68% of rural women cannot afford sanitary napkins says global information and measurement company AC Nielsen according to a recent study.
In such cases when women cannot afford sanitary pads they resort to using cloth pieces or nothing and this according to gynecologists causes infections leading to cervical cancer.
GOONJ is a non-profit organisation based in New Delhi that decided to act on this issue and started a movement of making sanitary pads out of waste cloth for the rural women.
What is GOONJ?
GOONJ is an NGO that started in the year 1999 by director Anshu Gupta who started it in New Delhi. Their only aim is to treat "cloth" as something more powerful than just a charitable object.
What is the central aim of GOONJ?
GOONJ aims at using underutilized cloth as a powerful tool for a social change. They use this cloth is used as an affordable, clean and easy to use napkins for rural women. They aim at distributing it to maximum women to prevent spread of diseases.
What urged GOONJ to start this specific movement?
In a special interview with DNA, Mr Arvind who has been with GOONJ since its inception said that when GOONJ workers were travelling across interiors of rural India, they noticed that ordinary cloth is commonly used as sanitary pads as market products are either too costly or are absent in rural areas. Also when in the interiors people do not have cloth to cover their bodies it was impossible to afford something for their monthly menstrual cycle. This is what urged them to start off this movement.
"Everyone starts movements for malnutrition and the girl child, but we thought women's hygiene and sanitation is something which had to be tackled. This is a subject of taboo we thought of breaking it," said Arvind.

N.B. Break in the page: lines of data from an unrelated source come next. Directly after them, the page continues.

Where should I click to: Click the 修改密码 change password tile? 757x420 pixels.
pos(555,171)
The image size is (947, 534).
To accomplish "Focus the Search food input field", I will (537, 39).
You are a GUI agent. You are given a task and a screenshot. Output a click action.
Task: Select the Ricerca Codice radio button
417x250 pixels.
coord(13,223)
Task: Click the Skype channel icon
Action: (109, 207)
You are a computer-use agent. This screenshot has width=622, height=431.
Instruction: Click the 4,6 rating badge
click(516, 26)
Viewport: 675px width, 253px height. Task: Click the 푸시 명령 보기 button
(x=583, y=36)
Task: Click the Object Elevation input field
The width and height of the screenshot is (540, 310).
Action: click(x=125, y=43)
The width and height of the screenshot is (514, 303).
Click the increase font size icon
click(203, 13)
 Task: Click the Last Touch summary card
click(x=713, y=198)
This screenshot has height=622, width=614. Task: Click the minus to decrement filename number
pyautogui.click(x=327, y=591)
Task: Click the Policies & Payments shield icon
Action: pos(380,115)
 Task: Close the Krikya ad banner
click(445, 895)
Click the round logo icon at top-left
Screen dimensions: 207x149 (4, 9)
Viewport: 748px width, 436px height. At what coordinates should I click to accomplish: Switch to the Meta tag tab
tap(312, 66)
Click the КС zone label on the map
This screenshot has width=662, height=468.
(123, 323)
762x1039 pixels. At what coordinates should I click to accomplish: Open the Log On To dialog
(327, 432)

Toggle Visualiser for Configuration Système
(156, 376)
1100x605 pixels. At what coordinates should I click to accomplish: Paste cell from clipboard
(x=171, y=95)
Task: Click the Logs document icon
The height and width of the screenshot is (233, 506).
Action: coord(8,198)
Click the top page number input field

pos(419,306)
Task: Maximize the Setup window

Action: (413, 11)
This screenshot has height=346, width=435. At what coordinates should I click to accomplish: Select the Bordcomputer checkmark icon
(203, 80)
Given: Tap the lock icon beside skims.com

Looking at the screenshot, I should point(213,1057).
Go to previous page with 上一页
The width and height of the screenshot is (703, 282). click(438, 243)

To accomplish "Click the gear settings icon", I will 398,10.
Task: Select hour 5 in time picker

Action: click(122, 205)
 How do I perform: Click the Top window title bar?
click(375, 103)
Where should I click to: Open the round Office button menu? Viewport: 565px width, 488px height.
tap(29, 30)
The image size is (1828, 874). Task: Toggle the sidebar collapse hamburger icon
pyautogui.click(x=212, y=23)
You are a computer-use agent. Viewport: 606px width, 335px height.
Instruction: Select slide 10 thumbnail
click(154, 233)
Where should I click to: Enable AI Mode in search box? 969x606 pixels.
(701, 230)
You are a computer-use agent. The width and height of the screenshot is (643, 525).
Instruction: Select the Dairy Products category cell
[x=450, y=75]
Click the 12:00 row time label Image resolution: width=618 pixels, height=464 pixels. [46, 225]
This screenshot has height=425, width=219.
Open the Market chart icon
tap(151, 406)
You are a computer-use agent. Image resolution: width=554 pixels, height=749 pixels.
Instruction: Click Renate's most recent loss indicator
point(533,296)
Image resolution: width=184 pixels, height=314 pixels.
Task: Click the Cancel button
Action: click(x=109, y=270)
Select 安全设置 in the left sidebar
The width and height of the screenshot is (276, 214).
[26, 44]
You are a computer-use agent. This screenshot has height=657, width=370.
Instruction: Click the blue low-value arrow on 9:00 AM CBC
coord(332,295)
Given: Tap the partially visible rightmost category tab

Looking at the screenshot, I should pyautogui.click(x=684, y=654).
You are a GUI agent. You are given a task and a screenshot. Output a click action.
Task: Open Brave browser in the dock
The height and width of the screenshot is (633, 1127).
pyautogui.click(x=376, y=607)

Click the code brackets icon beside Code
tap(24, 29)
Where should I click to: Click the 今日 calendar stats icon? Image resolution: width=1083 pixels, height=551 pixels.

Instances that made GOONJ start off the movement immediately
Shikoabad is a small village in Uttar Pradesh where a woman of 42 years died because she used a blouse piece as a sanitary napkin. She died of tetanus when the metal hook of the blouse entered her body.
When GOONJ workers went to Dharavi to distribute cloth, they saw cloth pieces tainted with blood being hung on clothing lines inside the small dingy homes. The women there told them that they use the same cloth without washing them.
What was the biggest hurdle that they faced in the process?
The biggest hurdle was to change the mindset of the people. Since, it is a delicate and neglected issue, it was and is still not well received by even urban, educated people, so women in the interiors shy away from it.
How does GOONJ tackle this hostile reaction?
GOONJ tries to break the ice by conducting workshops in many rural schools and villages. During these workshops they connect with the people, make them feel comfortable and discuss with them the benefits of using a sanitary napkin. They also make them well aware about the infections and diseases a normal cloth can cause in a woman.
A GOONJ worker said, “The women are hesitant at first, and shy away but in course of time they did come around and did respond to the workshops.”
How does GOONJ spread its work?
GOONJ organizes extensive meetings and personally go door to door ensuring that villages have their hygiene levels in place. They make sanitary pads available for women by collecting old waste cloth from cities. They organize workshops even in urban areas and have opened up drop boxes in different parts of the city where people can conveniently go and donate clothing.
What is the process of making the sanitary pad?
GOONJ collects the donated clothes, then segregates these clothes as per texture as only cotton serves the purpose. However, the rest of the cloth is not discarded. The cotton clothes are soaked , washed and dried and are sent under a metal detector to remove hooks or buttons. Then the clothes are ironed to remove moisture and are cut into standard sizes.
Are there any success stories that they can boast about?
Sahiba is a young girl from Muzaffarnagar, UP. She is like any other girl, no different from anyone and yet always suffered just because of shortage of cloth. She came from a family where they didn’t even have clothes to cover their body so borrowing cloth for her menses was impossible.
When GOONJ came with sanitary pads at a value of just Rs 2, it was a wonderful moment for Sahiba. She says, “I thank GOONJ for returning my izzad(dignity).”
Shalu, from Bihar, used to ask her friends to give her sanitary pads, but they would refuse. Her parents used to give her a Terrycloth or cushion cover to use. “I used to pray to God. I wanted my periods to stop forever," she told the GOONJ team. She also said that because of this she refrained from going to school on the days of her cycle. Now, she is happy and content and all these miseries have been put to rest.
GOONJ has spread its movement to to 21 states in 14 years. They were internationally awarded for this movement by the World Bank.